During this period, the columns of "Young India" were dominated by the
struggle which was taking place between the Swarajists ('pro-changers') and the
'no-changers' on the basic question of council-entry following the Government of
India Act of 1919.
Along with Vallabhai Patel and Rajaji, Joseph chose to remain as a 'no-
changer'. Returning to the South as a political agitator, Joseph led the Vaikom
Satyagraha for temple entry in March 1924.
On 11 April, 1924, Joseph was arrested and sentenced to six months
imprisonment. When Gandhiji wrote to him saying that a non-Hindu
should not take upon himself the leadership of that kind of movement,
Joseph strongly disagreed with him stating that the Vaikom Temple entry
agitation was not so much a religious issue as a civic issue to highlight
the demand of a civic right for a citizen to walk along the public roads
maintained by public funds.
In this matter, Mahatma Gandhi was indeed guilty of double
standards. One can legitimately ask as to in what way he as a proclaimed
Hindu was morally right in acting as the President of the Khilafat
Movement, started by Ali Brothers after the dismemberment of Turkey in
1919.
In January 1925, Joseph returned to Madurai under difficult economic
circumstances and confronted with the task of setting up a new home and
rebuilding the legal practice that he had given up in 1920 to follow the
Mahatma.
Many people may not be aware of the fact that it was at the
residence of Joseph in Madurai in 1925 that Mahatma Gandhi took the
historic decision to switch over to the loin cloth to properly represent
the poor rural masses of India.
After a public meeting at Thiagaraja College (now Meenakshi College) in
Madurai, many members of the public approached Gandhi for a darshan. Most of
them were not only barefoot but also bare bodied except for a dhothi wrapped
around their waists.
Gandhi turned to Rajaji and George Joseph and asked them for an
explanation. They told Gandhi that the main reason for their scanty dress was
their poverty. That night in Joseph's house, Gandhiji spent a restless night
thinking about the helpless plight of the poor who could not afford even a
covering.
The next morning, to the amusement of those present, Gandhiji turned up
in a loin cloth without any upper garment. The rest belongs to history.

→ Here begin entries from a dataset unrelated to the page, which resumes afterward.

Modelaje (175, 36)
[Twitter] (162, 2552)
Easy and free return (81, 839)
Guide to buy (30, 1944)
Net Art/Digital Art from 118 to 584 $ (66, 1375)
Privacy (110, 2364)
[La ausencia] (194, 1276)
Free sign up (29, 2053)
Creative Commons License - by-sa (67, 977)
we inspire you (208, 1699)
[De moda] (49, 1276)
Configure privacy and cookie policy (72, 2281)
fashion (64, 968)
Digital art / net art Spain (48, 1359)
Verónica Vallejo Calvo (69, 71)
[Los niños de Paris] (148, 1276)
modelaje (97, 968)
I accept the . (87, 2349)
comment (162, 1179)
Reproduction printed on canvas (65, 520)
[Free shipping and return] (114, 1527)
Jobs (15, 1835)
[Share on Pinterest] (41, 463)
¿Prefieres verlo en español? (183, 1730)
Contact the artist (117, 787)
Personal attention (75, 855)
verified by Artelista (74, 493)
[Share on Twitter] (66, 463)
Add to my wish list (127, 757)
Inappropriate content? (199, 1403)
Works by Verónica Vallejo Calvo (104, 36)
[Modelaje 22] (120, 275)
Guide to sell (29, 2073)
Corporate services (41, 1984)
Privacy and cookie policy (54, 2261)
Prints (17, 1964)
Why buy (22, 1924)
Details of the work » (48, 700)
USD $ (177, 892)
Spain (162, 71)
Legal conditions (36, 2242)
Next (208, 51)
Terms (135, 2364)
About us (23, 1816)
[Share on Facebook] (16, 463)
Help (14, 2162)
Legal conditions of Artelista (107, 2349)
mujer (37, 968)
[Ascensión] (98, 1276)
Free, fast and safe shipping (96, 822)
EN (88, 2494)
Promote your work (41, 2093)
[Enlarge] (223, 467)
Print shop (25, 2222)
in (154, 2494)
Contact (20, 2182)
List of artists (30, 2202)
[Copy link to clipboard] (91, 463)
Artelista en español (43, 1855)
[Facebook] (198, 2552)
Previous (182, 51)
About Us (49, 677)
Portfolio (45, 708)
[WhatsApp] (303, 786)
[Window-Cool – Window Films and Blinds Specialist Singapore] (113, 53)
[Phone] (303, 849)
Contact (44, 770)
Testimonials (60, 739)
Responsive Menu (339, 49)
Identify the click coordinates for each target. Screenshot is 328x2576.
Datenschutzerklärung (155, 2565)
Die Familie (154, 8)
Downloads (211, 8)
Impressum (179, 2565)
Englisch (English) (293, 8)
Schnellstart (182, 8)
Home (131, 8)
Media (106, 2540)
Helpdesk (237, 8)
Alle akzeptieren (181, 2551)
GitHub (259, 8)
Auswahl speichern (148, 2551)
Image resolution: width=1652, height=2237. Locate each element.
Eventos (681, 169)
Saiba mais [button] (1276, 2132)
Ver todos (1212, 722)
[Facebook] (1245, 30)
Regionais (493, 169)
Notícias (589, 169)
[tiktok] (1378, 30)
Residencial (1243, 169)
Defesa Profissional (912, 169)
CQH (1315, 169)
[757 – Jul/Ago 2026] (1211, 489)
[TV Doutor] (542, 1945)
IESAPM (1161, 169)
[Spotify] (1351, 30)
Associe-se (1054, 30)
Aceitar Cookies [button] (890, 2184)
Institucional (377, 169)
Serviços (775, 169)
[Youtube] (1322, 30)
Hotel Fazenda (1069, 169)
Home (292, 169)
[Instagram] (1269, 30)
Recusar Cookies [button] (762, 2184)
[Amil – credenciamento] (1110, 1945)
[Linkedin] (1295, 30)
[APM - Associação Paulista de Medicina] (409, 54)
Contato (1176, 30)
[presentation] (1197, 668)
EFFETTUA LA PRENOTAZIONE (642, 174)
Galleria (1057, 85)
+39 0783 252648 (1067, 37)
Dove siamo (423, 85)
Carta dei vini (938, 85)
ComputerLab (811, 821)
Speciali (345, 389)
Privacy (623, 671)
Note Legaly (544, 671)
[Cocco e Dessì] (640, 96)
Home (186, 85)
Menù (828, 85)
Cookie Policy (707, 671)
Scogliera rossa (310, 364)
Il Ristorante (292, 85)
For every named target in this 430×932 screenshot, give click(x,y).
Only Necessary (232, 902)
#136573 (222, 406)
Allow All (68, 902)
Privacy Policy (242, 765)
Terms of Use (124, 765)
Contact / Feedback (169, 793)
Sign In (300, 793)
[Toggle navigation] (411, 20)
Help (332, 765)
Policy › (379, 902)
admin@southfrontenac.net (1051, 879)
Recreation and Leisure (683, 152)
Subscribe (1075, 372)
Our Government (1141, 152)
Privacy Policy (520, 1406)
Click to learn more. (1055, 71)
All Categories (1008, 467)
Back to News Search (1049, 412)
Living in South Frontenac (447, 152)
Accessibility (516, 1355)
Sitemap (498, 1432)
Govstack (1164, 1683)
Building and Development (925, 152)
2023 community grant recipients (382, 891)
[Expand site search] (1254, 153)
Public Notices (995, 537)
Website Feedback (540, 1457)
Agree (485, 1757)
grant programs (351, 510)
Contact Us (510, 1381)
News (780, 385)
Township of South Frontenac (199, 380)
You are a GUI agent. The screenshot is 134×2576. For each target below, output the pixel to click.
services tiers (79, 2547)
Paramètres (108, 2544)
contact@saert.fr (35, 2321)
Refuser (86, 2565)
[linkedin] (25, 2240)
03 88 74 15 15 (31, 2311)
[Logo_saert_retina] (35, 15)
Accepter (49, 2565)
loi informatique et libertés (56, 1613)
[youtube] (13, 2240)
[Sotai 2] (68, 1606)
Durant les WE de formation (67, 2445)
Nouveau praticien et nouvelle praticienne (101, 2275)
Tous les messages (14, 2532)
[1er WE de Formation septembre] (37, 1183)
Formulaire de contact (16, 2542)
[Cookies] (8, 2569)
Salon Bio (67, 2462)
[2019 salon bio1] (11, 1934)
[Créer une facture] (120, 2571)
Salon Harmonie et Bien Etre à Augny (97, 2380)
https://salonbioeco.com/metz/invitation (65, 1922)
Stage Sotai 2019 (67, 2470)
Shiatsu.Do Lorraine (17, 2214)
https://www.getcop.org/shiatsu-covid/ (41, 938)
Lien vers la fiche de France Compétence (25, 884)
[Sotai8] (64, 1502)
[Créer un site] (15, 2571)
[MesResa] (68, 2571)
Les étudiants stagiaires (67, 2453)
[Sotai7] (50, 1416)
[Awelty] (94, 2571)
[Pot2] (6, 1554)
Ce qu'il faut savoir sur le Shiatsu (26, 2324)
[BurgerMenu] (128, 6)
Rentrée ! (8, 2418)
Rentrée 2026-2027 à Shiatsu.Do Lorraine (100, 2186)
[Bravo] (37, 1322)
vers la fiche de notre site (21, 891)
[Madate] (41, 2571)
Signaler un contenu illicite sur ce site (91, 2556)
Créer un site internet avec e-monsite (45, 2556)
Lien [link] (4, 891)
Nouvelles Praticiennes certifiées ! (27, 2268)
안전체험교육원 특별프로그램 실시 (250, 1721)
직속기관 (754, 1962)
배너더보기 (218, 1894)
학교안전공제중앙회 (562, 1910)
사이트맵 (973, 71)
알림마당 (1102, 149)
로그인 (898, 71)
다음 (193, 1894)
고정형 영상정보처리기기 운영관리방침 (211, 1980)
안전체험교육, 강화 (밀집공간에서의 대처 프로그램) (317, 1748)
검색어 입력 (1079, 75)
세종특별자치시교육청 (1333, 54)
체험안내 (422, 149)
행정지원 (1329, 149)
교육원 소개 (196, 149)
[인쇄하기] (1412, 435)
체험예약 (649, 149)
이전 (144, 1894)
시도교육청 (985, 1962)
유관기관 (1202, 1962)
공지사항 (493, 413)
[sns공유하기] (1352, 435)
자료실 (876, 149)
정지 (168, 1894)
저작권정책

From 1925 to 1938, Joseph kept himself in touch with all the political
activities and guided the Congressmen in Tamilnadu with great political skill
and wisdom. Rajaji and he became very close friends. In many ways he shaped the
political career of Kamaraj acting as his political guru and Kamaraj considered
Joseph as his adopted father and Susannah Joseph as his adopted mother.
When Kamaraj was implicated in the Virudhunagar bomb case in 1933, Dr
Varadarajulu Naidu and Joseph argued on Kamaraj's behalf and proved the charges
to be baseless and thus obtained his honourable release from prison. Joseph was
a tower of strength to the nationalists in his home State of erstwhile
Travancore in Kerala. His close political associates in Travancore were Varkey,
TM Varghese, Kesavan and others. He was elected to the Central Legislative
Assembly as MLA. in July 1937.
Joseph died on 5 March, 1938 at the American Mission Hospital in
Madurai. He was just over 50 years old at that time. Mahatma Gandhi wrote to
Susannah Joseph as follows on that sad occasion:
My dear Susan,
"I have before me your most pathetic and humane letter. I have seen your
longer and fuller letter to Mahadev Desai. You must not grieve. That will show
lack of faith in God. He gives and takes away. And surely it is well with
Joseph. You will come to me whenever you can and want to. You shall remain a
dear daughter and more so, if possible, now that Joseph is no more in our midst
in the flesh. Love to you and children, Bapu".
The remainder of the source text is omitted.